La proposition secrète de plafonnement confirme que le Canada n’a pas l’intention d’atteindre ses cibles de réduction des émissions de gaz à effet de serre d’ici 2020. Des documents émanant Conseil des ministres présentent le plan du gouvernement pour une augmentation massive des émissions reliées au pétrole et au gaz d’ici 2020. Les documents révèlent que le gouvernement du Canada entend mettre en place une approche de réglementation des émissions des secteurs du pétrole et du gaz, manufacturier et minier qui est plus de trois fois plus faible que son plan.
« Ces documents qui ont filtré montrent que le gouvernement du Canada a choisi de développer les sables bitumineux plutôt que de protéger notre climat. Le Canada négocie de mauvaise foi à Copenhague en demandant aux pays pauvres de faire plus tout en planifiant secrètement de faire moins de son côté, » aurait déclaré Steven Guilbeault d’Équiterre. « Ce plan secret est un scandale. Ces documents révèlent que les cibles de réduction des émissions que le Canada présente à Copenhague — aussi faibles soient-elles — sont un leurre », rajoute Graham Saul, du Climate Action Network–Réseau action climat Canada.
Le plan « Prendre le virage » prévoyait que les producteurs de pétrole et de gaz réduisent leurs émissions annuelles de 48 mégatonnes en 2020, par rapport aux niveaux actuels; la nouvelle approche requiert à peine 15 mt de réductions, laissant ainsi les émissions du secteur du pétrole et du gaz à 37 % au-dessus du niveau de 2006 en 2020.
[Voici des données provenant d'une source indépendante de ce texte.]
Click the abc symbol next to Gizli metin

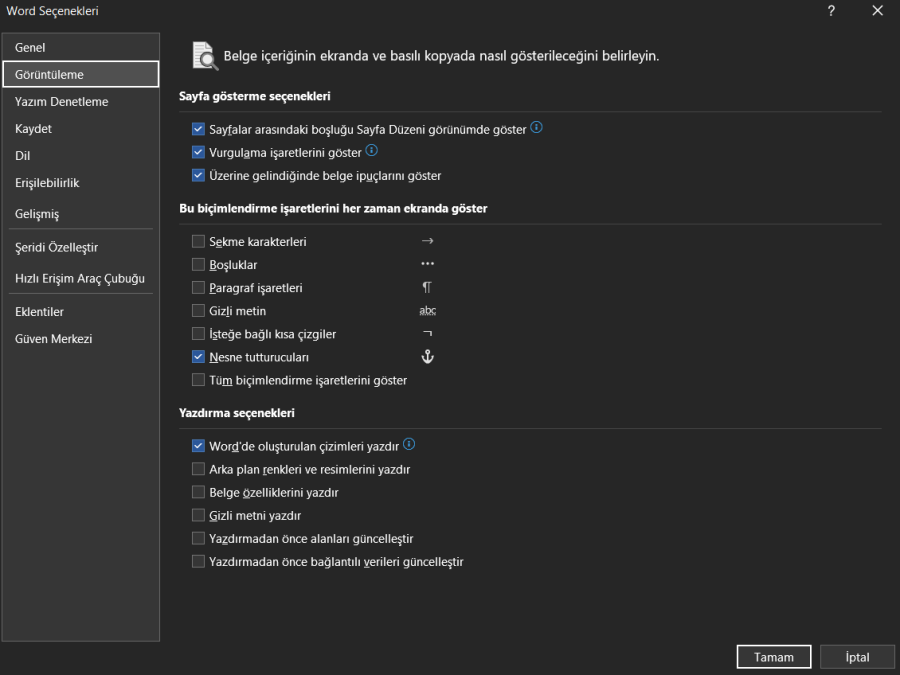427,310
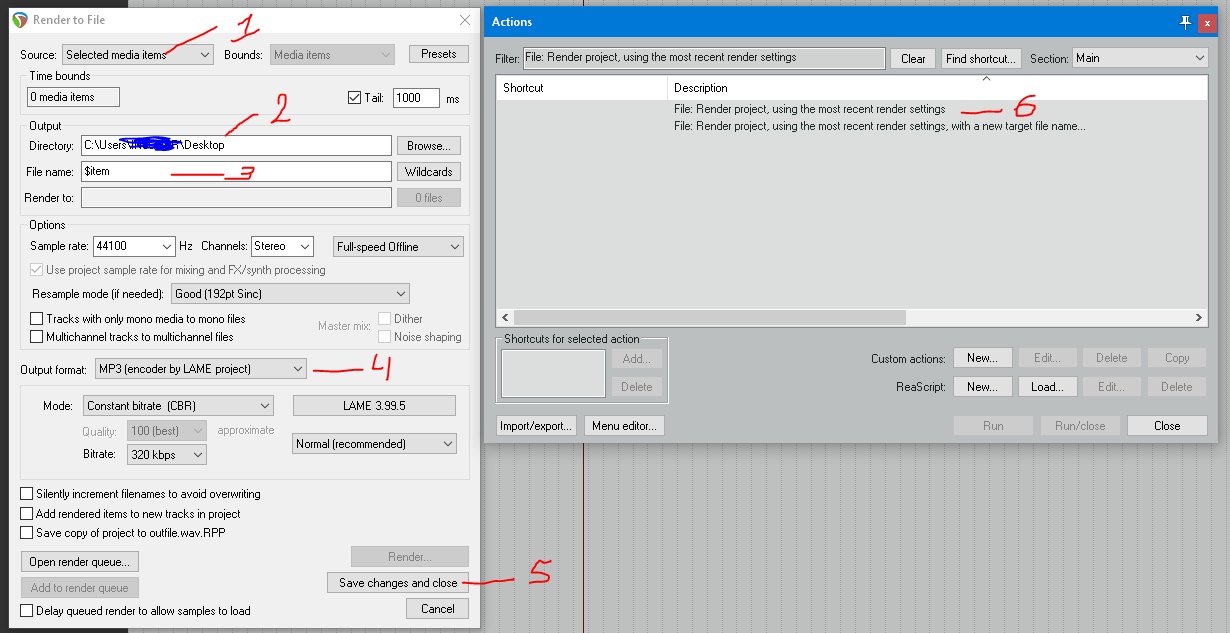Open the Bitrate dropdown showing 320 kbps
The width and height of the screenshot is (1230, 633).
point(167,455)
C’est maintenant évident que Stephen Harper ment à la population canadienne. Il la trompe depuis des années en répétant que la mise en place de mesures significatives de lutte au réchauffement aurait des effets dévastateurs sur l’économie. La preuve du contraire est justement le pays hôte de la Conférence : le Danemark. Dès la crise du pétrole du milieu des années 1970, les dirigeants politiques danois ont répondu en proposant au pays une démarche visant l’indépendance énergétique du pays, en particulier par rapport aux énergies fossiles.
Trois décennies plus tard, on constate que l’économie danoise est florissante et signale une productivité globale supérieure à celle du Canada et des États-Unis. Avec les taxes sur les automobiles et l’essence les plus élevées en Europe, les alternatives à l’auto-solo sont en forte croissance; les maisons récentes sont deux fois plus éco-énergétiques que celles construites avant les années 1970; l’efficacité des centrales énergétiques du pays est passée de 40 % à 90 %. Aujourd’hui, 20 % de l’électricité utilisée par les ménages provient de l’éolien. On pense pouvoir atteindre 50 % d’ici une décennie, peut-être deux. L’industrie éolienne (production d’électricité mais aussi production d’équipements) donne du travail à 26 000 personnes et les ventes d’équipements (y compris vers le Québec) représentaient 7,6 % des exportations du pays en 2008.
La lutte aux changements climatiques mène au désastre économique ? Foutaise ! Au Canada elle n’affecterait que les Sheiks du pétrole d’Alberta.